Текст ▸
┌──
Указывая на житейские бедствия, угнетавшие Пушкина и вызывавшие в Арине Родионовне столько тоскливых предчувствий, говоря о его «сиротливой грусти», о его «страдающем сердце», Некрасов разрушал, таким образом, те шаблонные представления о великом поэте как о баловне счастья, певце наслаждений, проповеднике беззаботного упоения жизнью, которые, как мы ниже увидим, культивировались тогда многими критиками.

Любить Пушкина, ценить его «серьезность, благородство и мужество» Некрасов научился еще смолоду. Как событие своей умственной жизни вспоминает он в автобиографических записях тот знаменательный день, когда он, провинциальный подросток, впервые познакомился с пушкинской одой «Вольность», исполненной ненависти к «увенчанным злодеям», «тиранам», «бичам и железам» (XII, 21).

Неизвестно, какими путями дошла до молодого Некрасова в ярославскую глушь запрещенная пушкинская ода, но мы живо представляем себе, как потрясли его эти стихи, — может быть, первые «вольнодумческие», декабристские строки, какие ему довелось прочитать.


Питомцы ветреной судьбы,

Тираны мира! трепещите!

А вы мужайтесь и внемлите,

Восстаньте, падшие рабы!


Ода так взволновала Некрасова, что одно время, уже пожилым человеком, он хотел было стихами прославить ее. Это видно из нескольких строк, которые лет тридцать назад мне посчастливилось найти в его рукописях:


Хотите знать, что я читал? Есть ода

У Пушкина, названье ей: Свобода.

Я рылся раз в заброшенном шкафу...

(II, 523)


Возможно, что мысль о цензурных преградах помешала Некрасову довести эти стихи до конца и подчеркнуть, таким образом, преемственную связь между декабристской поэзией Пушкина и своей, некрасовской, революционно-демократической, «гражданской» поэзией.

Эту связь он отметил в другом — тоже позднем — стихотворении «Элегия», где его стихи явно перекликаются с пушкинской знаменитой «Деревней».

Читая такие, например, строки «Элегии»:


...Увы! пока народы

Влачатся в нищете, покорствуя бичам,

Как тощие стада по скошенным лугам,

Оплакивать их рок, служить им будет муза... —

(II, 392)[5]


невозможно не вспомнить следующего отрывка «Деревни»:


Склонясь на чуждый плуг,

покорствуя бичам,

Здесь рабство тощее влачится по браздам

Неумолимого владельца.
└──
Представленные записи ▸
┌──
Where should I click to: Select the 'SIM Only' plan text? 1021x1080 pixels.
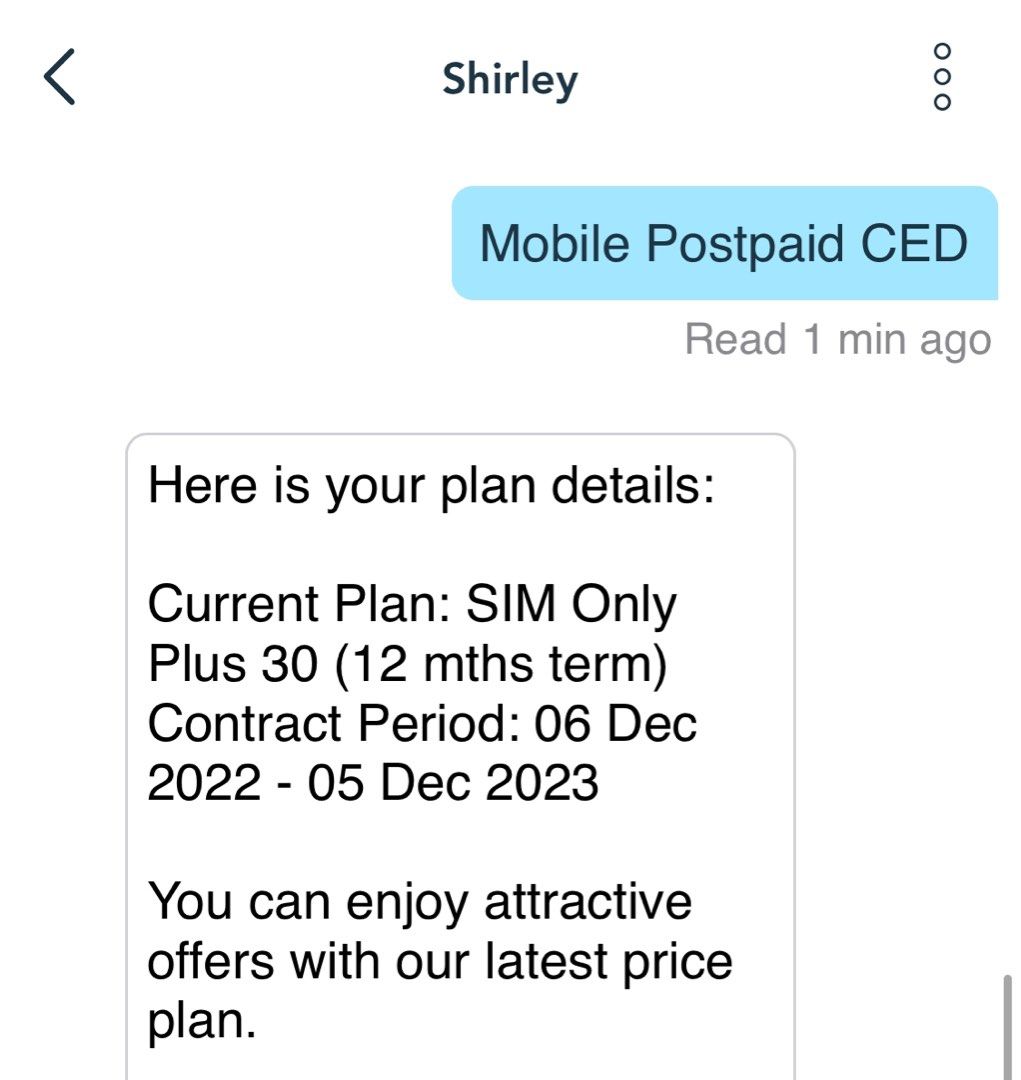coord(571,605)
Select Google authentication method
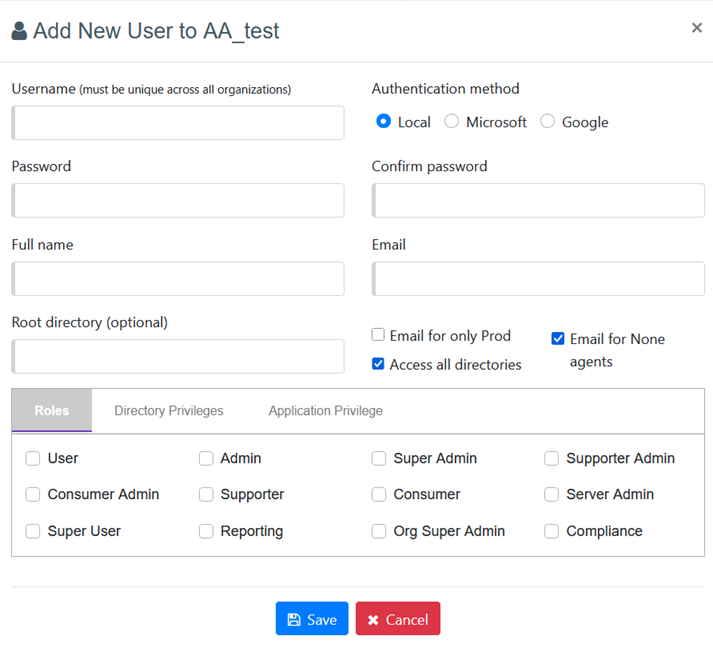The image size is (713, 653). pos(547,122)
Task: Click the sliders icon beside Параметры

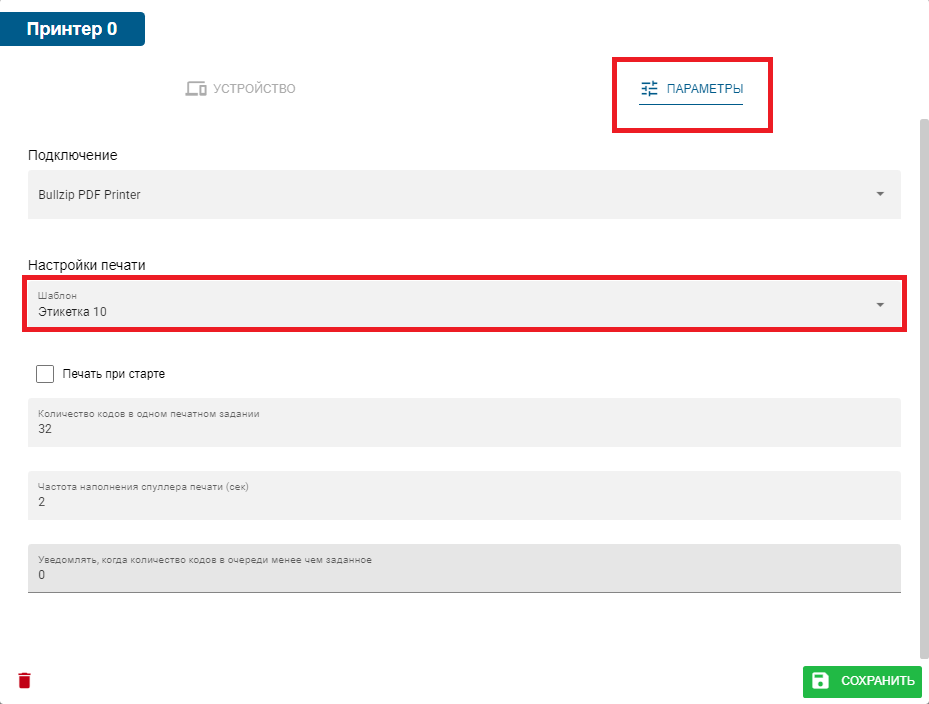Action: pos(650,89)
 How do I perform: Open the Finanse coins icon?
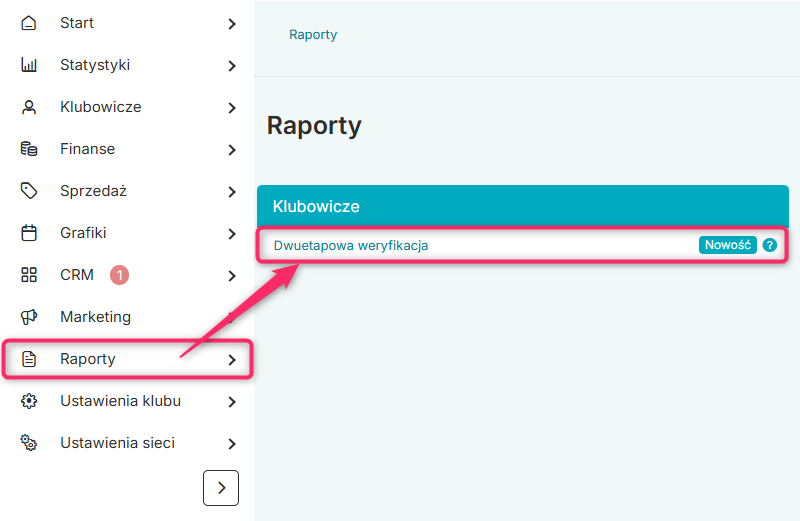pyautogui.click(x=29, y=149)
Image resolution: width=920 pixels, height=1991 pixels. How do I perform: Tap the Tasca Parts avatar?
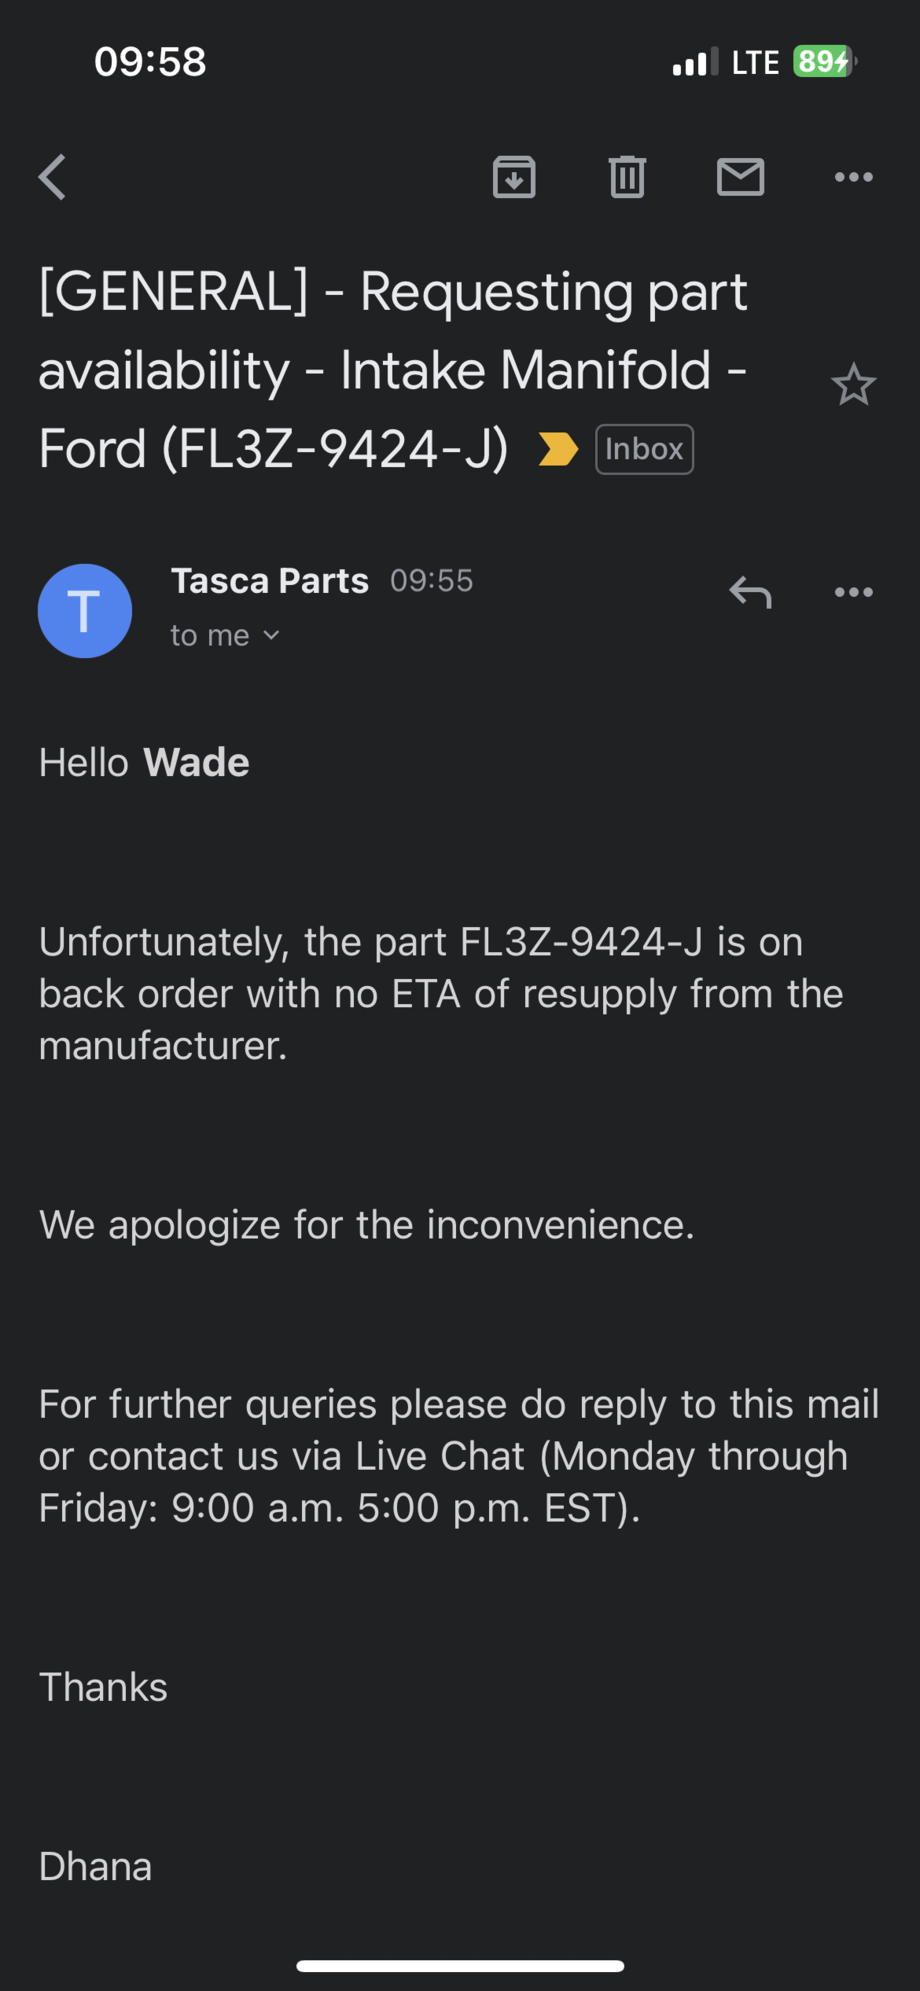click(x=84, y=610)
└──
┌──
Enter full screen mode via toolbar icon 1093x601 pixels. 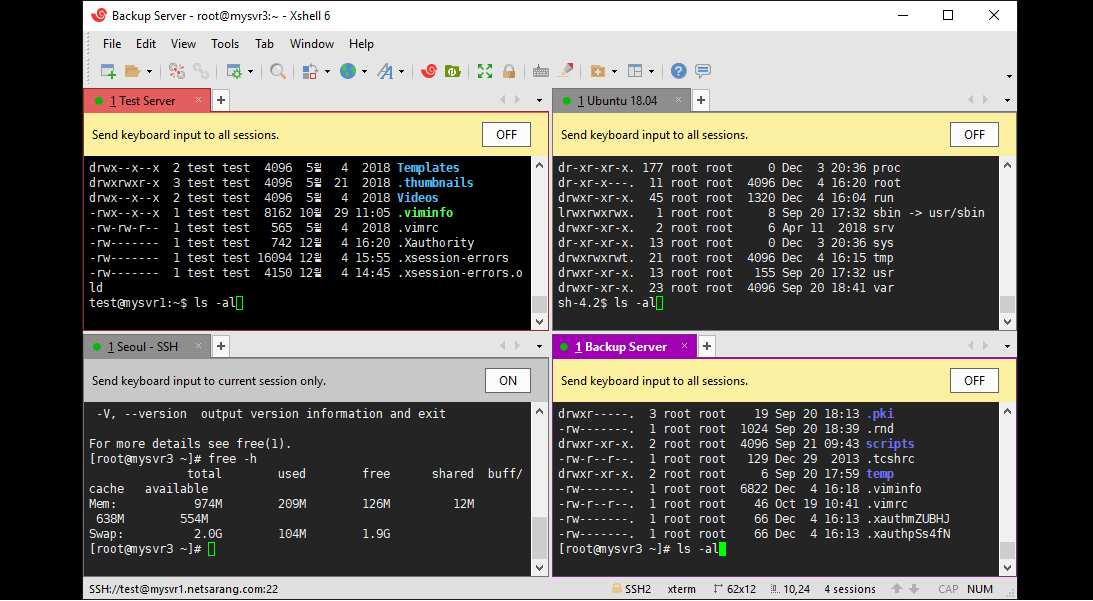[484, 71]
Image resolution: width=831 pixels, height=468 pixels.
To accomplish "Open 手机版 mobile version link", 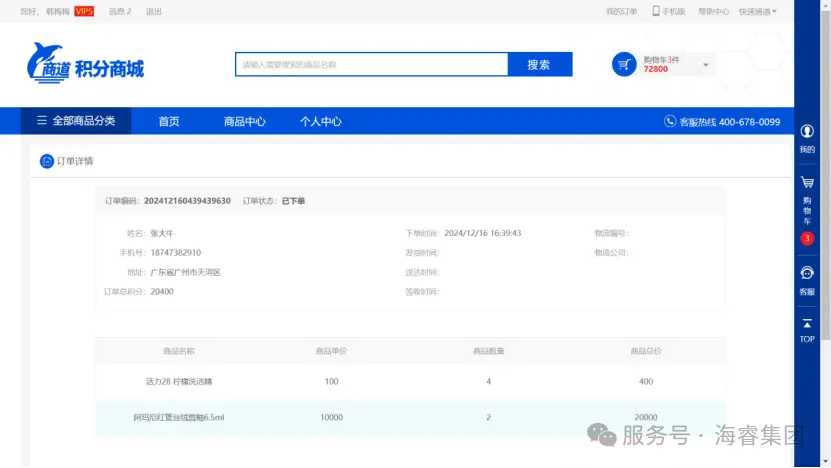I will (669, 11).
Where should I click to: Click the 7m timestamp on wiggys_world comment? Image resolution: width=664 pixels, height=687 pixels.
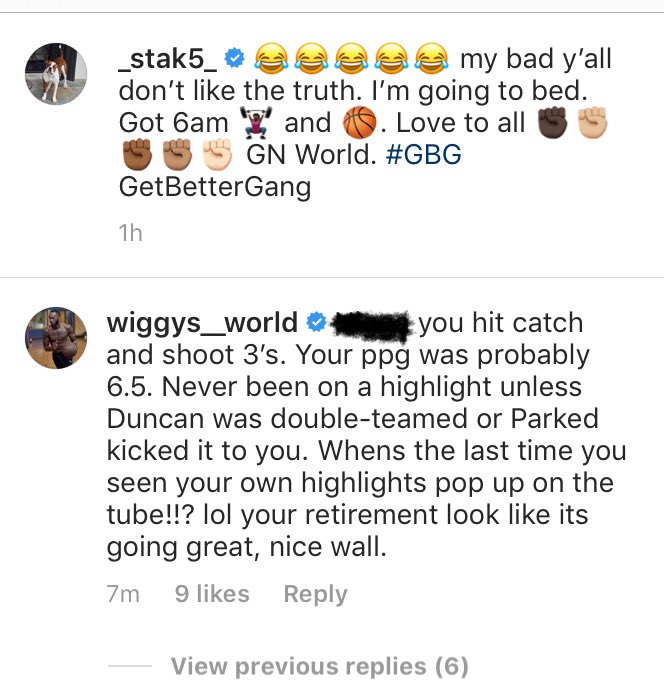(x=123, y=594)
└──
Задание ▸ Продолжите текст о Некрасове и поэзии Пушкина со следующей фразы после строки «Неумолимого владельца».

Ответ к заданию ▸
Этим нарочитым воспроизведением лексики, ритмики, стиля и горького пафоса стихотворения Пушкина Некрасов, несомненно, хотел подчеркнуть свою творческую близость к его «либералистской», антикрепостнической лирике.

Когда Некрасов познакомился с одою «Вольность», ему едва ли было больше пятнадцати лет. Очевидно, в те годы — или несколько позже — он впервые пережил увлечение поэзией Пушкина. В одной из автобиографических заметок он указывает, что сестра Елизавета еще в детстве познакомила его с «Евгением Онегиным» (XII, 24). И так как память у него была очень сильная, он тогда же запомнил великое множество пушкинских стихотворений — тысячи и тысячи строк, и, если можно так выразиться, на всю жизнь насытил свое мышление Пушкиным[6].

Когда, например, в «Свистке» 1860 года он пишет о драчливой помещице, которую поколотила служанка:


На натиск пламенный ей был отпор суровый, —

(II, 444)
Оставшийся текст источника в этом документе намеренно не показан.